Le roi cracha ces mots, classant nettement Amiel parmi les ennemis.
Le garde qui la défendait, réalisant l'évidence, se tut et observa la suite.
« Nous avons examiné toute la correspondance, mais Amiel a dérobé la surveillance pour échanger secrètement des lettres avec Agiel. …… Pourtant, on ne parvient même pas à saisir leur localisation actuelle. »
Manifestement, une main extérieure entrave l'enquête.
Si le pays voisin souhaite que les relations se détériorent encore, l'avenir s'annonce sombre.
« Et si on les attirait hors de leur cachette ? »
« … Tu as un plan ? »
Le roi sourit avec un rictus narquois. Ellen faillit soupirer. Il attendait sans doute cela dès le début.
Mais si une guerre éclatait et blessait ses proches, ce sacrifice n'était rien.

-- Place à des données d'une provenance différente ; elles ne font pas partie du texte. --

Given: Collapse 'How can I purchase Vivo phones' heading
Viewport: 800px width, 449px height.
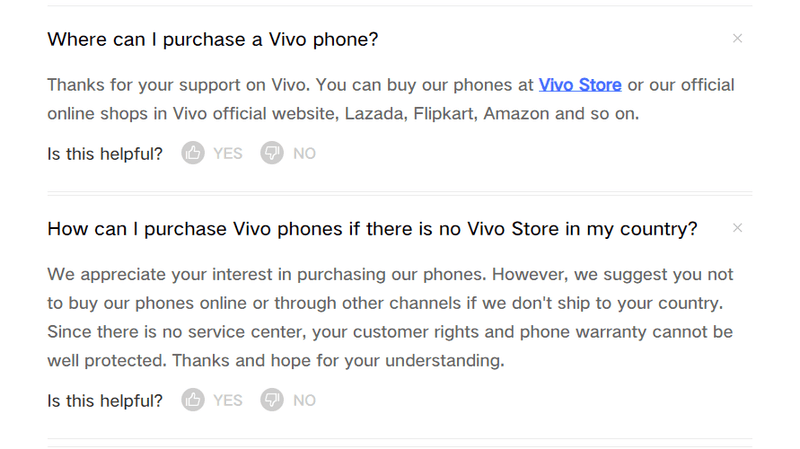Looking at the screenshot, I should (372, 229).
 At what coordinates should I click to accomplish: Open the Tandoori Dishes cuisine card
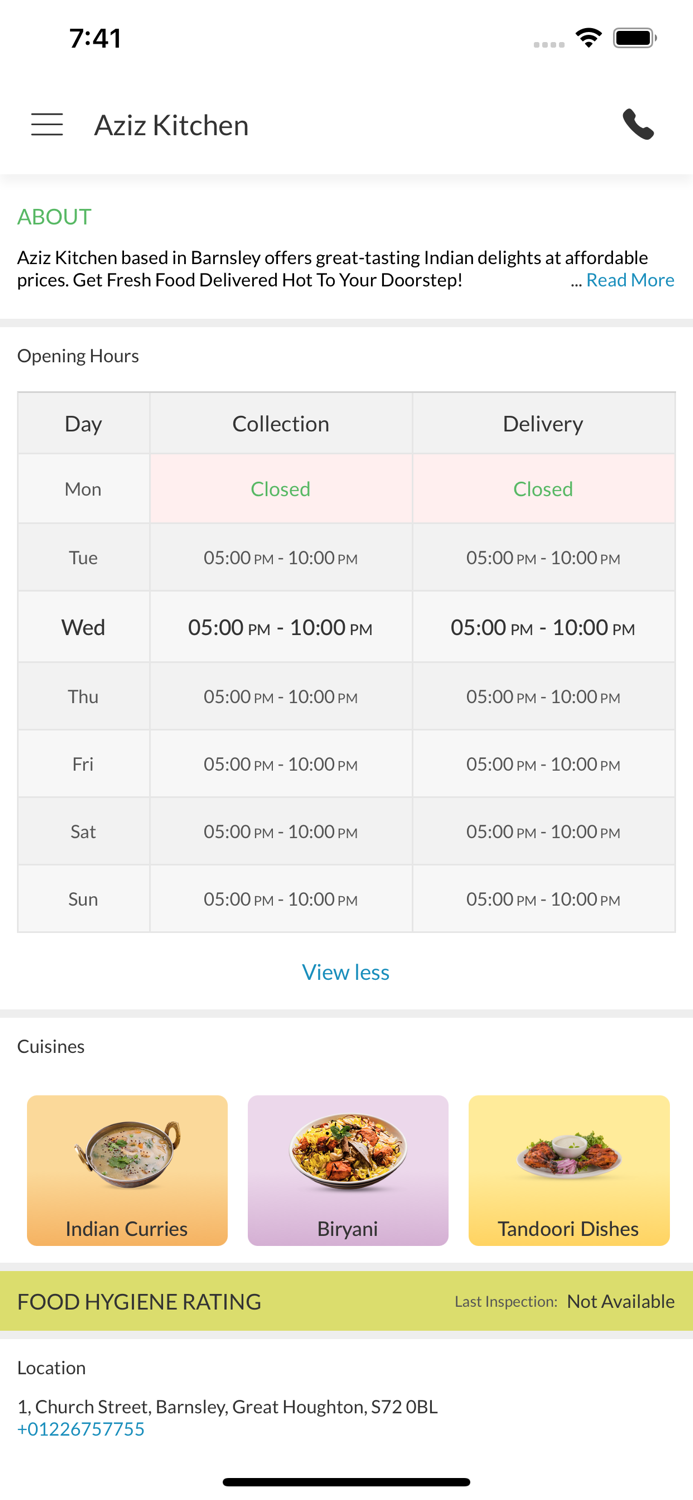tap(569, 1170)
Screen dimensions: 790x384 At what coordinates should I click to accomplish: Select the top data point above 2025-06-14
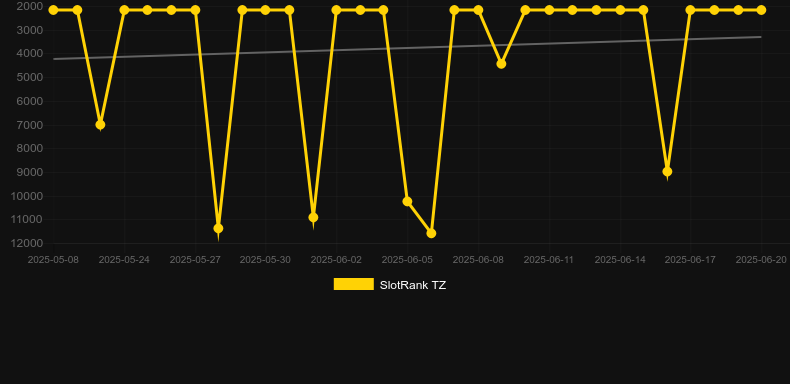click(620, 10)
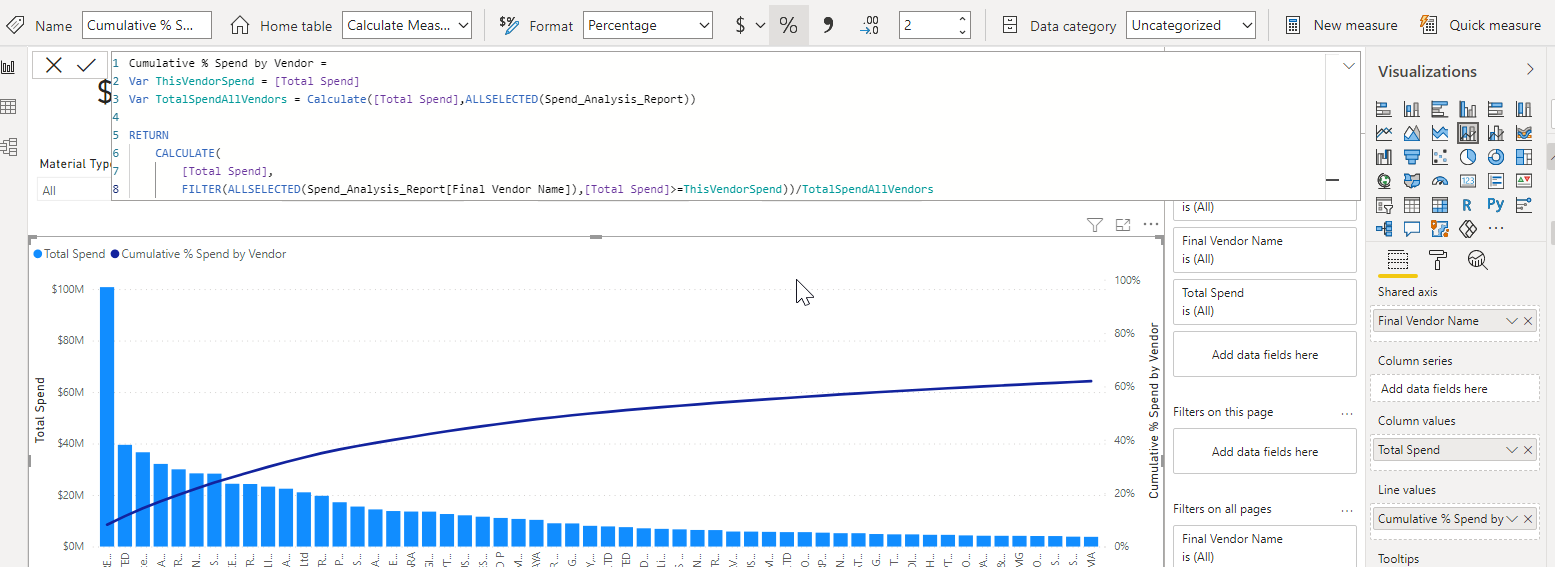Cancel the formula edit with X
The width and height of the screenshot is (1555, 567).
[54, 65]
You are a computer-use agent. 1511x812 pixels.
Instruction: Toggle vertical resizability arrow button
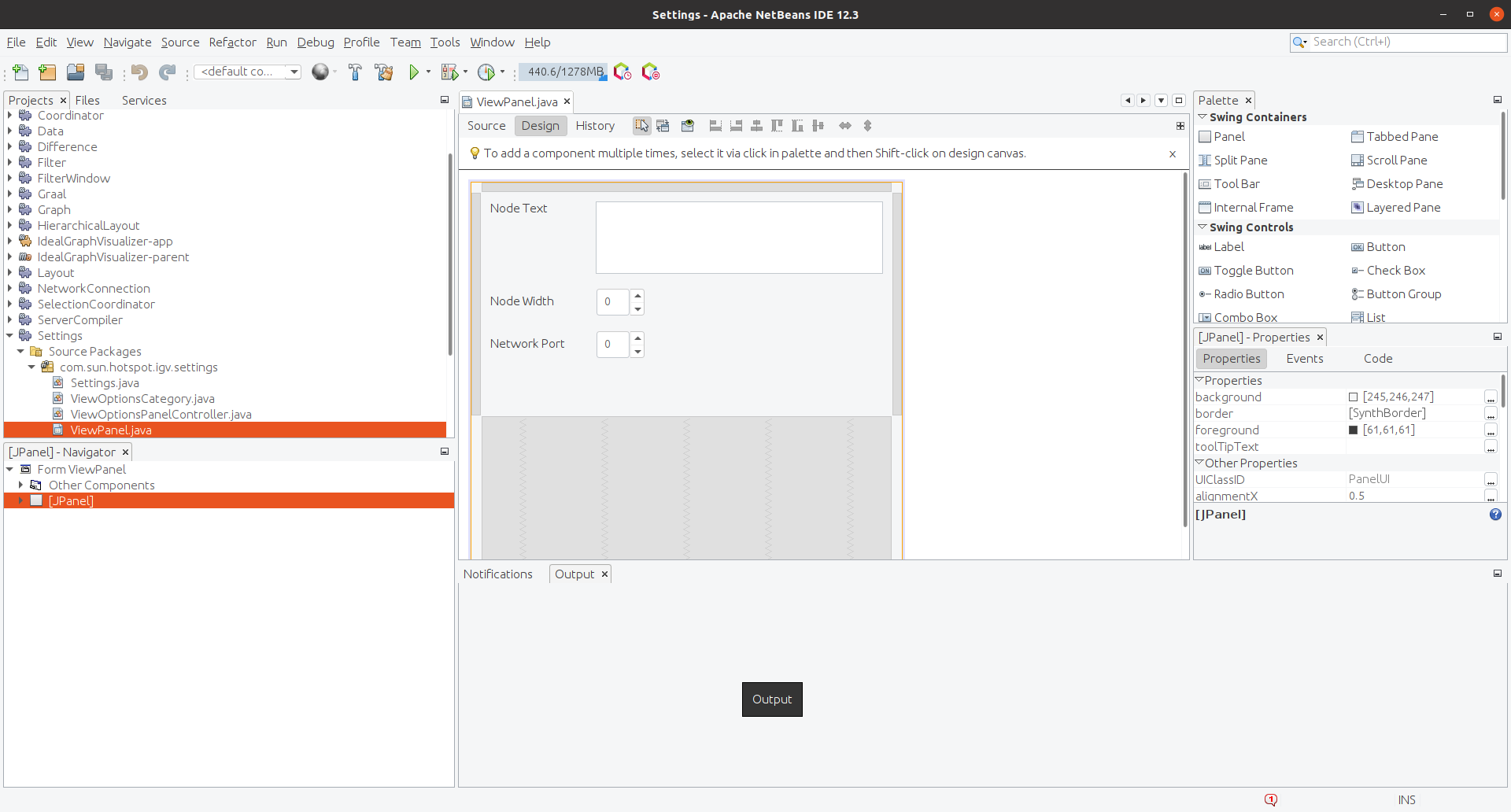867,126
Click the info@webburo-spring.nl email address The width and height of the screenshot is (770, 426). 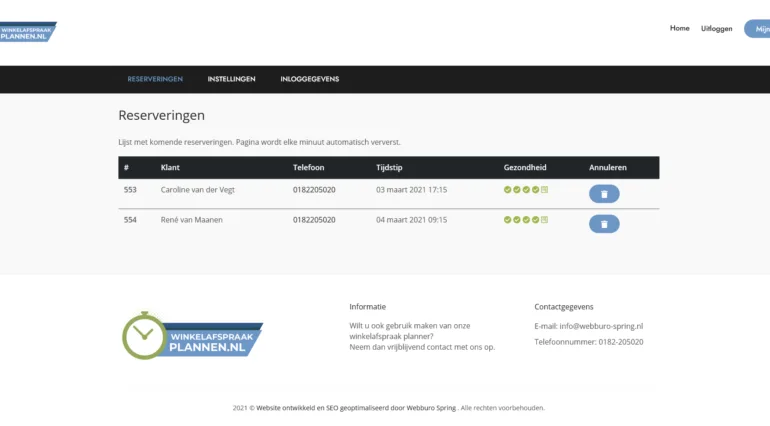click(603, 326)
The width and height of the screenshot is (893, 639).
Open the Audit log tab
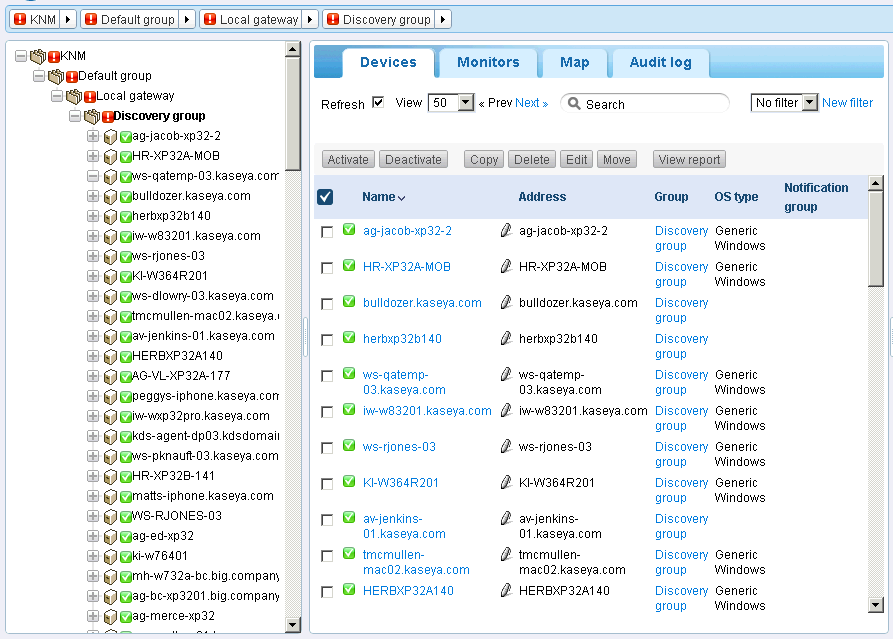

Même si le but réel d'Amiel — Lovel — restait incertain, s'il s'agissait d'assouvir des désirs égoïstes, Ellen n'hésiterait plus.
« Il suffit de leur donner délibérément une information qui les poussera à parler. Ainsi, tout s'éclaircira, non ? »
Pour ne rien manquer de ce qui s'ébruiterait, elle déploya les grands esprits du vent.
Ellen fixa l'horizon et exposa son plan.